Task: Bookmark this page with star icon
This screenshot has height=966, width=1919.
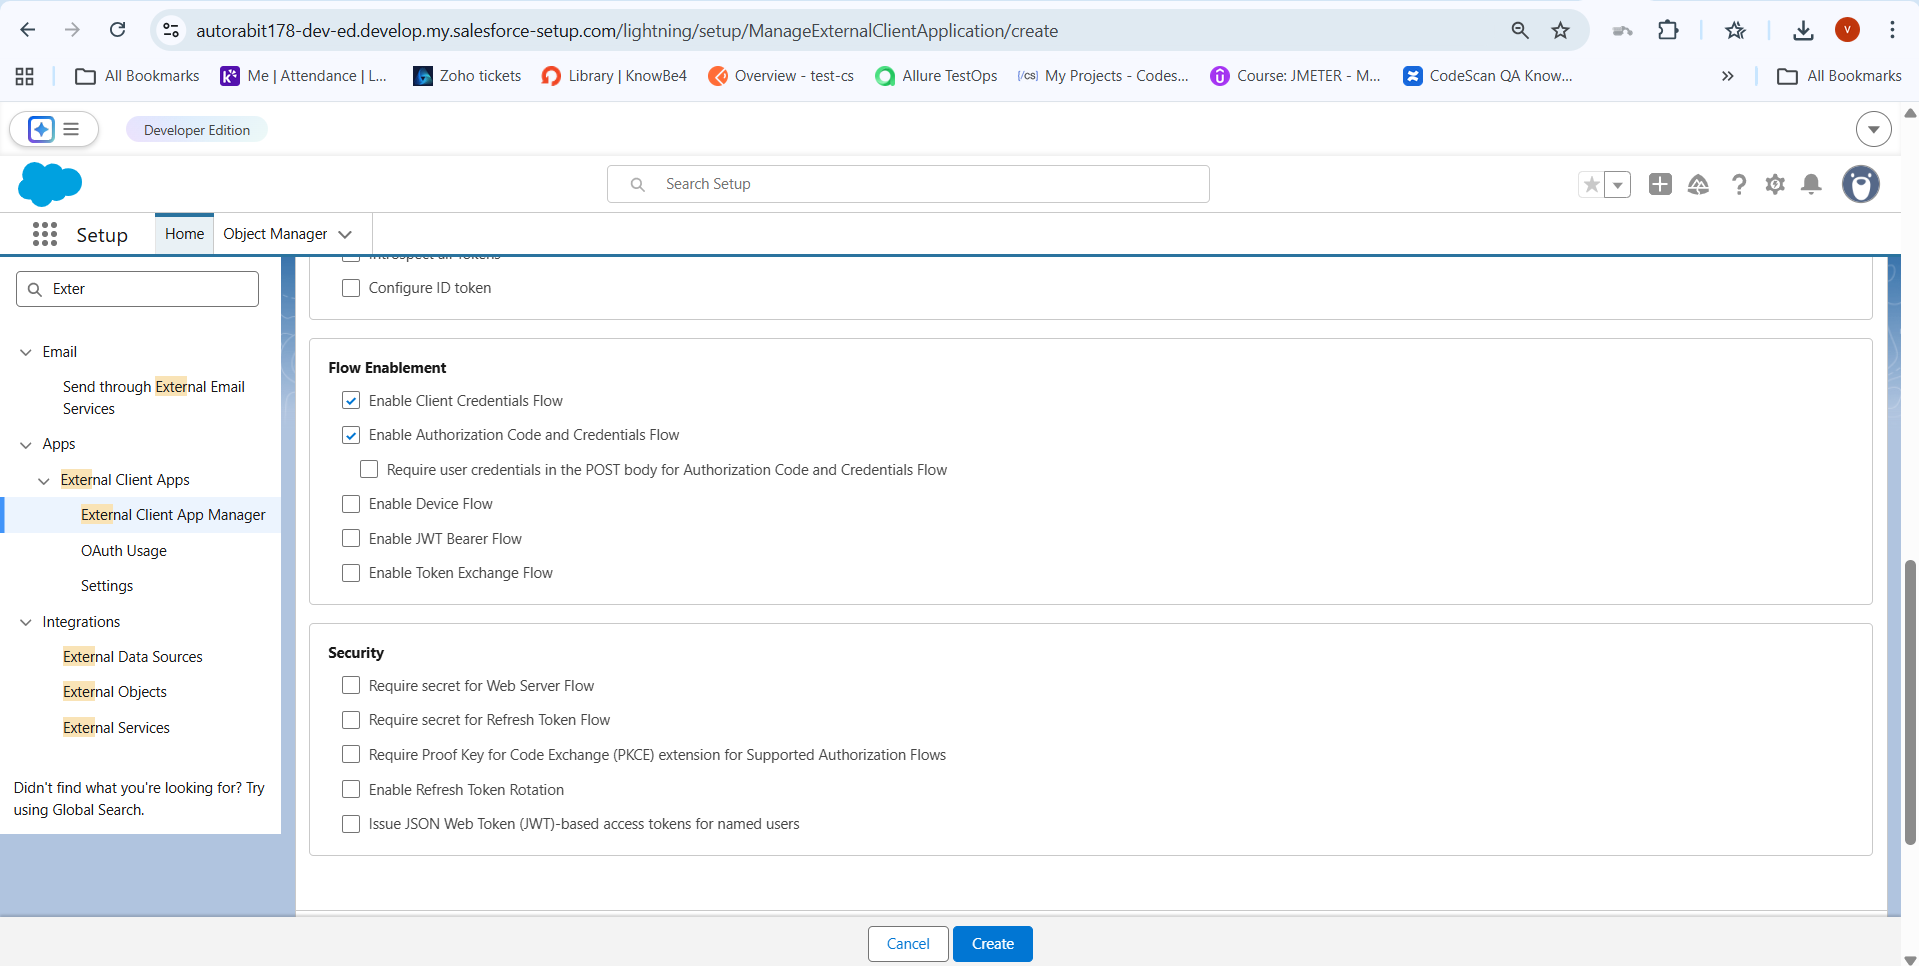Action: click(1560, 31)
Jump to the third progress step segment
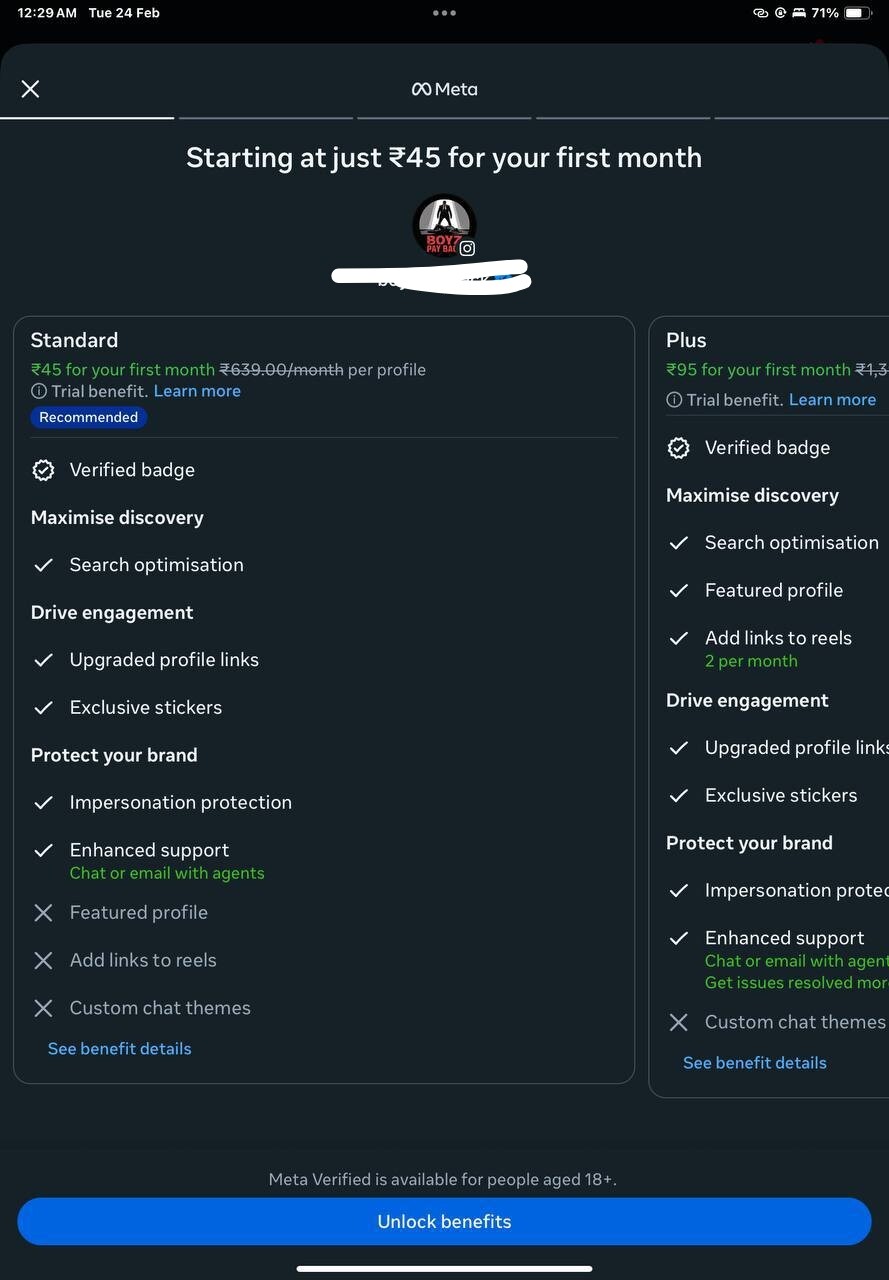This screenshot has height=1280, width=889. (444, 118)
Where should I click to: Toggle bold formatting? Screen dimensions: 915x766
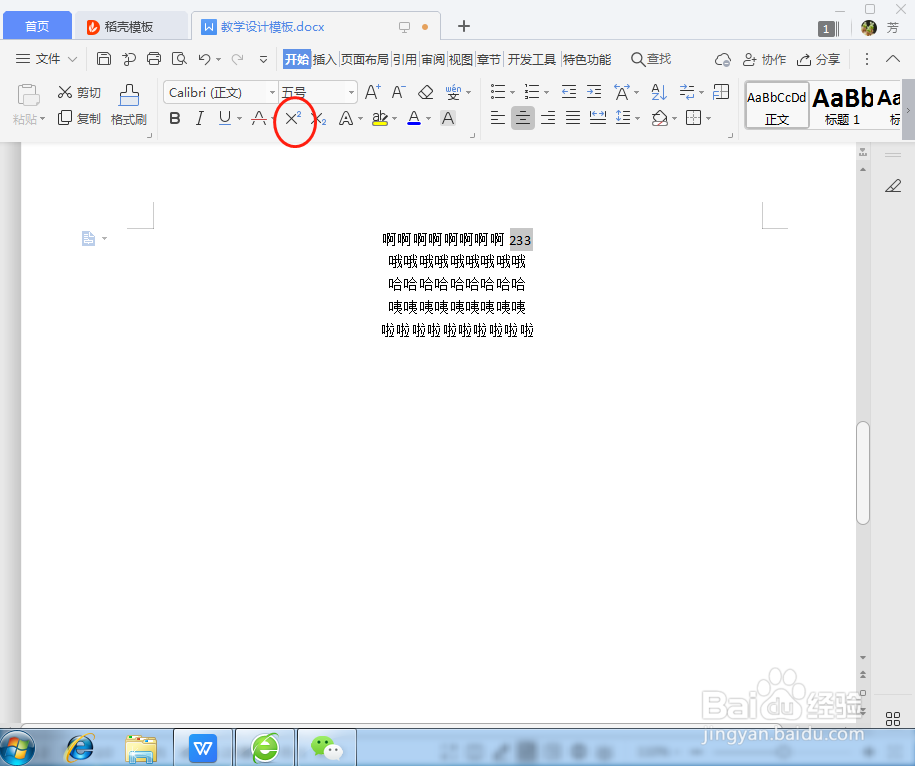click(x=175, y=118)
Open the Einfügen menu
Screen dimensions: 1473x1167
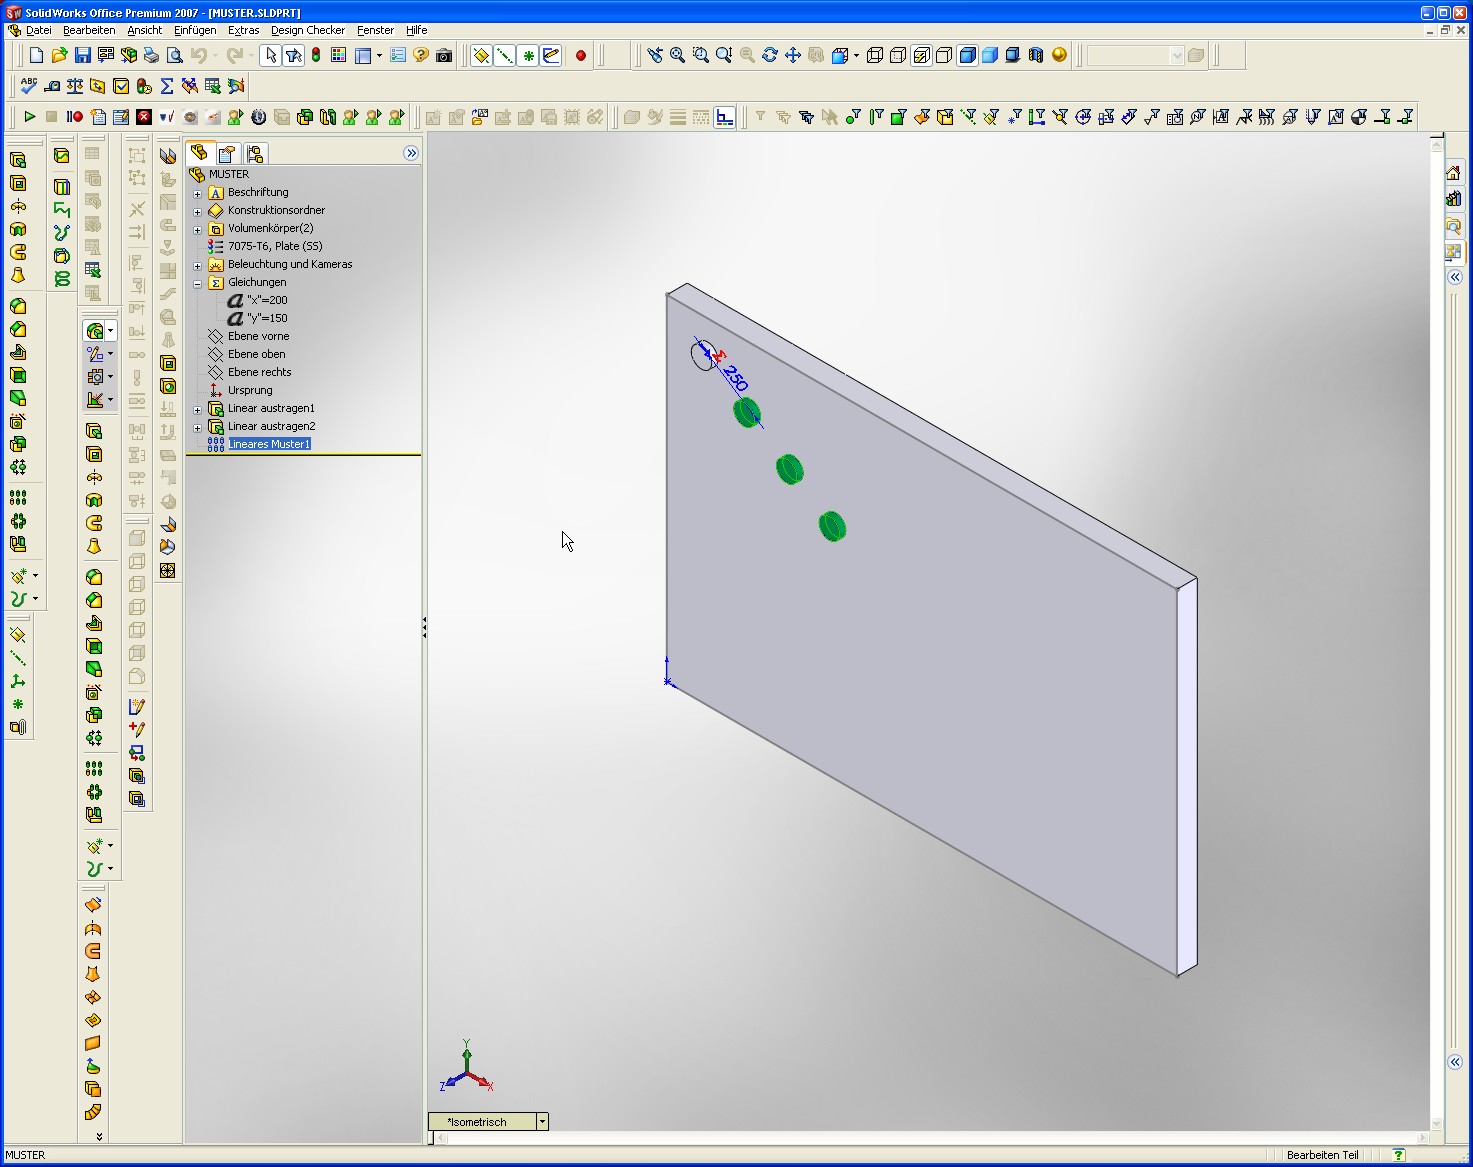point(195,30)

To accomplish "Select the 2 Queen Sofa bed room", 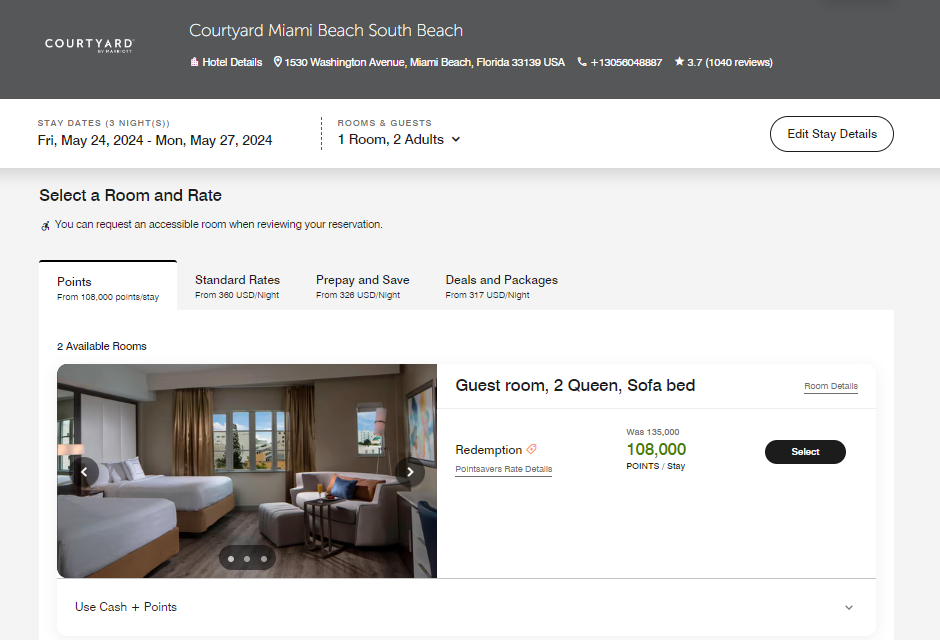I will tap(805, 451).
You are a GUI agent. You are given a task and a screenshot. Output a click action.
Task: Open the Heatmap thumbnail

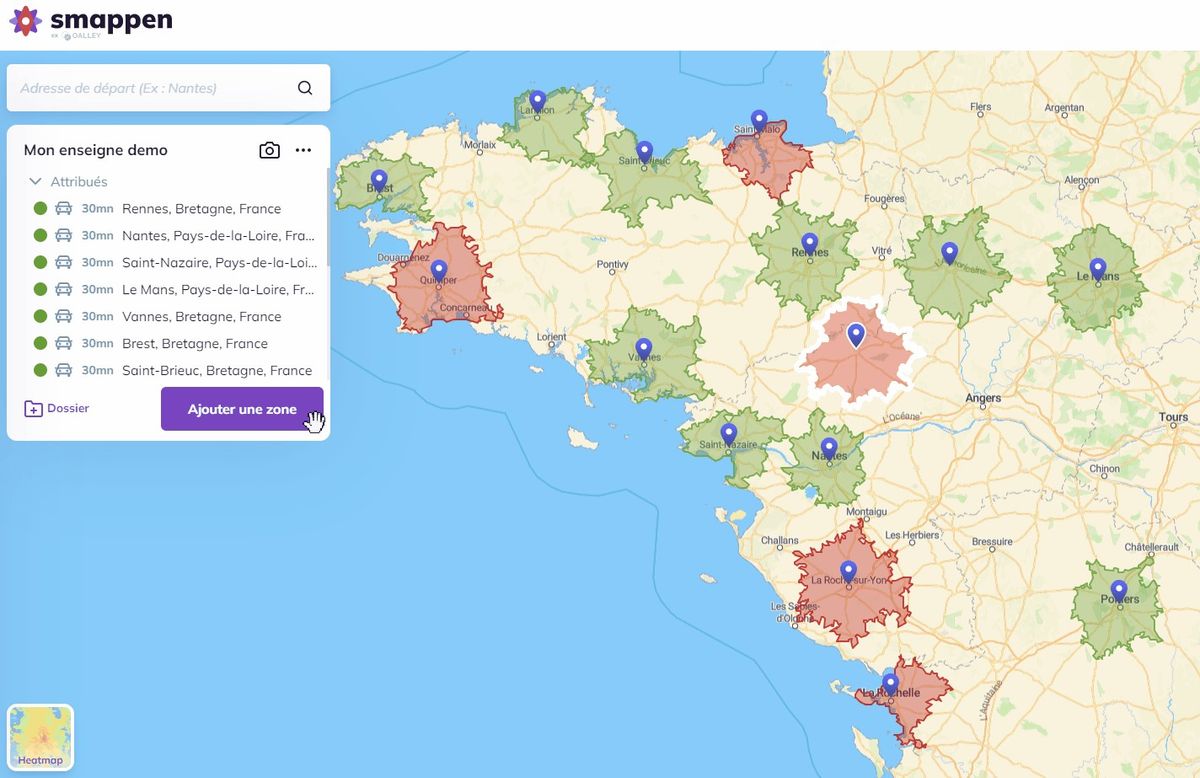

- [Task details]: In the records, which lines mention the word "Open"? Copy those lines.

- [Result for this exercise]:
Open the Einfügen menu
Task: Open the Heatmap thumbnail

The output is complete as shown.